Bodies and Minds for Sale:
Prostitution in Pretty Woman and Indecent Proposal
Pretty Woman (1990) and Indecent Proposal (1993), both made at the end of the Reagan/Bush era, contain similar situations: women characters, one married and one single, engage in prostitution with capitalists who initially are malevolent but who change into remarkably decent chaps. In these films, being a whore seems good, clean, profitable fun. The male directors of both films also seem to be whores, titillating the mass audience with soft-porn nipple glimpses, summarily altering the personalities of their characters without motivation, and subverting any social insight behind a sheen of beautiful surfaces. Contrived escapist fantasies of monogamous marital bliss in a patriarchal state, both films illustrate John Cawelti's bromidic "moral fantasy" for formula romance: love conquers all difficulties and is constant (41-42).
Popular culture is notoriously conservative, rigorously upholding societal values, mores, and institutions. It should come as no surprise, then, that ideologically, Pretty Woman and Indecent Proposal do not question our societal institutions. The moral choices made by the females to sell themselves for money are ultimately without serious consequences. Instead, monogamous marriage, capitalism, patriarchy, and commodification of people and sex in a classless society are overtly or covertly endorsed.
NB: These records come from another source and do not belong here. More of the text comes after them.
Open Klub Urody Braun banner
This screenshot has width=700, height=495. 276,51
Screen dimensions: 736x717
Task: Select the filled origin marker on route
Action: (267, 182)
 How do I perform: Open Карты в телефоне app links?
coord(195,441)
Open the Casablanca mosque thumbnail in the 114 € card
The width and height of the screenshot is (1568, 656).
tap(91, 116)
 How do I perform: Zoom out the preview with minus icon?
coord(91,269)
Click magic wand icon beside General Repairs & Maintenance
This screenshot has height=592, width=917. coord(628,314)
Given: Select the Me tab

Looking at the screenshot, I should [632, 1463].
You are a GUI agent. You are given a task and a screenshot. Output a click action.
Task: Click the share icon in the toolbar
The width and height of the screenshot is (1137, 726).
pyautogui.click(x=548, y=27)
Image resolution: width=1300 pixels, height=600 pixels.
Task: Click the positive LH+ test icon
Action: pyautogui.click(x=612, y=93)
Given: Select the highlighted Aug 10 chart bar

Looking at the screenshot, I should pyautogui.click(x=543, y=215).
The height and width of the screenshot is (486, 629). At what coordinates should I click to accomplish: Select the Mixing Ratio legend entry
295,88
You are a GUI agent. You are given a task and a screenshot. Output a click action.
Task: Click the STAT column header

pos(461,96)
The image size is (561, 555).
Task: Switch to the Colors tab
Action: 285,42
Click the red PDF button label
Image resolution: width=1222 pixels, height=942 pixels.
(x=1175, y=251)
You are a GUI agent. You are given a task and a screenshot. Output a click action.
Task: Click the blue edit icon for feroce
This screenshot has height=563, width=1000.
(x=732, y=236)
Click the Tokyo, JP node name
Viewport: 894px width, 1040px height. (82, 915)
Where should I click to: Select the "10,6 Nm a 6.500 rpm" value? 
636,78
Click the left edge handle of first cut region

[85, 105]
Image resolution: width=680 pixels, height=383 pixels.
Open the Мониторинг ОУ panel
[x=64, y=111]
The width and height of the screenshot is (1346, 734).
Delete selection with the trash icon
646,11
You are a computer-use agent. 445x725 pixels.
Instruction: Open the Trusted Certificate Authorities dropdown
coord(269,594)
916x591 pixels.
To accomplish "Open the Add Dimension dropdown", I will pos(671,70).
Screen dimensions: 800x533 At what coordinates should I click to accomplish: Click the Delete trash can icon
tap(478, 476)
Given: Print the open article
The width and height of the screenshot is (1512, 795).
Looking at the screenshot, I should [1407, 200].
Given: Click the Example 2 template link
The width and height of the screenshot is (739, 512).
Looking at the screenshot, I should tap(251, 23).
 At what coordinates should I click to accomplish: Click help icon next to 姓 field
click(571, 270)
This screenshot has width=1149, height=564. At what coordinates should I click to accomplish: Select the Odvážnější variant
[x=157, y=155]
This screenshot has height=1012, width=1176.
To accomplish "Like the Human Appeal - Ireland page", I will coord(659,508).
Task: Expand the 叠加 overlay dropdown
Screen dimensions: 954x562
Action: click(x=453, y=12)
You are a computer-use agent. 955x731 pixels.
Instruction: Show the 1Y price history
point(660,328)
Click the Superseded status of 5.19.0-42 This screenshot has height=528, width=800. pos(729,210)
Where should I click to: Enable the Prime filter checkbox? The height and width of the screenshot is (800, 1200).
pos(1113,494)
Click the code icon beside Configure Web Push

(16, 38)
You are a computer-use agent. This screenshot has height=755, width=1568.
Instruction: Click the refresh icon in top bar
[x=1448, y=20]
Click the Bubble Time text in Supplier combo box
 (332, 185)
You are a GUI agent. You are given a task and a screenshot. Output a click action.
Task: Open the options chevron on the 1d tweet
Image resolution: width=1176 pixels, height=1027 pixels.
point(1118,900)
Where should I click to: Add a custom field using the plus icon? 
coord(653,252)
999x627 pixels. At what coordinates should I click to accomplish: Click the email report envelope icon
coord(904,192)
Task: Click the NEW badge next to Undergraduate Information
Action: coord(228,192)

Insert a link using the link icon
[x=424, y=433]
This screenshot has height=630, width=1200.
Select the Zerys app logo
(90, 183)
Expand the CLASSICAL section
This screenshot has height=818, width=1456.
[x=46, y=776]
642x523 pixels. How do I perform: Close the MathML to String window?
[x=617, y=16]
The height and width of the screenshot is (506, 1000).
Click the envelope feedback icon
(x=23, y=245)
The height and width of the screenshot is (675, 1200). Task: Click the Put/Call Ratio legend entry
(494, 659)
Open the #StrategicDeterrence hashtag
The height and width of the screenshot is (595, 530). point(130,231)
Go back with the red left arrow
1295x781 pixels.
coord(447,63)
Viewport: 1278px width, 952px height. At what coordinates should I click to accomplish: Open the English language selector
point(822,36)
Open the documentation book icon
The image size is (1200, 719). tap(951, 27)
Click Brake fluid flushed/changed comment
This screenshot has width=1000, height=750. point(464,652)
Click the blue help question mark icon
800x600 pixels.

In Pretty Woman, Vivian Ward (Julia Roberts), an LA street walker, the most declasse tier of the sex trade, carries a smorgasbord of condoms in her boots but then doesn't use one when she fellates a rich trick named Edward (Richard Gere). Viv is seedy merchandise: she retouches her ragged thigh-high boots with a magic marker and pulls the ruined zipper up on one with a safety pin. Her roommate Kit buys drugs with the rent money that Vivian has sold herself for. But Garry Marshall, the film's director, avoids any disapproval by implying that everyone is a whore. In the film's opening party scene, we hear a magician's chant that suggests everyone is for sale: "It's all about money." When Edward, a vicious corporate raider, tells Vivian that his ex-wife and girlfriend are in New York, she guesses that they must be "shopping together"; that is, they have sold themselves to plutocrats for charge cards. Amplifying this theme, Edward later introduces a freshly decked out Viv to the Olsons who have made "an art form" out of marrying money. Thus, a commodification of sex as being part of the normal "business" of life and of marriage is suggested. Vivian, too, will get to shop with Edward's charge cards and, post-marriage, probably get some cards of her own.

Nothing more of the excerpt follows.